I’ve made a chat filter using string.upper and string.lower to detect what the players said, but they can easily bypass it by saying stuff like TEsT or teST. Here is my code, how do I fix this?

local player = game.Players.LocalPlayer
local filteredWords = {"test"}

player.Chatted:Connect(function(text)
    for index, word in pairs(filteredWords) do
        if text:find(word) or text == string.upper(word) or text == string.lower(word) then
            print("bad word")
        end
    end
end)

You could do

text:lower():find(word:lower())

2 Likes

You can detect if the message matches the filter words by using string.lower on the message like so:

local lowerCase = string.lower(text)

Since that message is now lowercase, you will need to make the filtering words lower case too or just write them out as all lower case. Line to lowercase all the words:

local WordLower = string.lower(word)

Now to check if they are the same you can use a simple if statement like so:

if lowerCase:find(WordLower) then

end
Full script
local player = game.Players.LocalPlayer
local filteredWords = {"test"}

player.Chatted:Connect(function(text)
    for index, word in pairs(filteredWords) do
        local lowerCase = string.lower(text)

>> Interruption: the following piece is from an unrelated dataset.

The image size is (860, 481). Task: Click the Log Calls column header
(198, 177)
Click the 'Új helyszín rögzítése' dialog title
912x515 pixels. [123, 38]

local WordLower = string.lower(word)

if lowerCase:find(WordLower) then

end
    end
end)

2 Likes

Thanks for the reply, this worked

Thank you, this is what I’ve got now, all working

local player = game.Players.LocalPlayer
local filteredWords = {"test"}

player.Chatted:Connect(function(text)
	for index, word in pairs(filteredWords) do
		if text:find(word) or text:lower():find(word:lower()) or text:upper():find(word:upper()) then
			print("bad word")
		end
	end
end)
1 Like

I wouldn’t check both uppercase and lowercase since it is a waste. (It may even cause lower performance due to multiple checks).

1 Like

Yea, using one of them is sufficient enough as it transforms both words either lowercase or uppercase

While that I’m here I might aswell ask this question,

For example, if the word “cheese” was in filterWords1, and the player says cheese, I want it to print a random word from replaceWords1, vice versa if “orange” and “apple” are in filterWords2 then when the player says apple or orange, it will choose a random word from replaceWords2, not replaceWords1. If you have a better way of doing this that would work too, this is just what I thought of.

Example script:

local filterWords = {
	filterWords1 = {"word in here"},
	filterWords2 = {"word in here", "word in here"},
	filterWords3 = {"word in here", "word in here", "word in here"}
}

local replaceWords = {
	replaceWords1 = {"replacement word in here"}, --replacement words for filterWords1
	replaceWords2 = {"replacement word in here", "replacement word in here"}, --replacement words for filterWords2
	replaceWords3 = {"replacement word in here" "replacement word in here", "replacement word in here"} --replacement words for filterWords3
	
}

also I want to be able to add more filterWords like filterWords4 and replaceWords4

@HugeCoolboy2007 @aven_ue :slight_smile:

Never mind, I’ve found a solution! Thanks guys!!